A popularização dos adesivos acompanha o sucesso dos pimple patches, usados no tratamento da acne e transformados em acessório de beleza por marcas como Starface e Rhode, de Hailey Bieber. No entanto, enquanto os adesivos para espinhas atuam localmente sobre a pele, os wellness patches prometem transportar vitaminas, cafeína, melatonina e outros compostos até a corrente sanguínea.
Apesar do interesse crescente dos consumidores, especialistas ressaltam que ainda não há evidências científicas suficientes para confirmar que esses produtos entregam os benefícios anunciados. Segundo a dermatologista Caroline Takatu, médica pela USP e preceptora de Cosmiatria da Unifesp, diversos fatores dificultam a absorção de vitaminas e outros ativos através da pele, como o tamanho das moléculas, a concentração das substâncias e a capacidade de atravessar a barreira lipídica cutânea.
A especialista explica que isso não significa que a tecnologia dos adesivos transdérmicos seja ineficaz. Pelo contrário: ela já é amplamente utilizada em medicamentos, como adesivos de nicotina, anticoncepcionais, terapias de reposição hormonal e produtos para controle da dor. O desafio está em comprovar que vitaminas e compostos presentes nos wellness patches conseguem atravessar a pele em quantidade suficiente para produzir os efeitos prometidos.

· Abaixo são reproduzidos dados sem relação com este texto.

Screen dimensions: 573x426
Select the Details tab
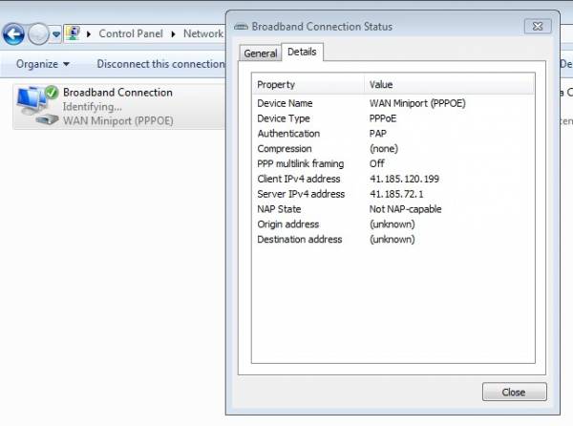302,52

Outro ponto destacado é que esses produtos ainda não possuem aprovação da Anvisa nem do FDA para as indicações divulgadas pelas marcas. Enquanto o mercado de wellness cresce rapidamente, pesquisadores defendem que são necessários estudos clínicos robustos antes que os adesivos possam ser considerados uma alternativa comprovadamente eficaz para suplementação de vitaminas e outros nutrientes.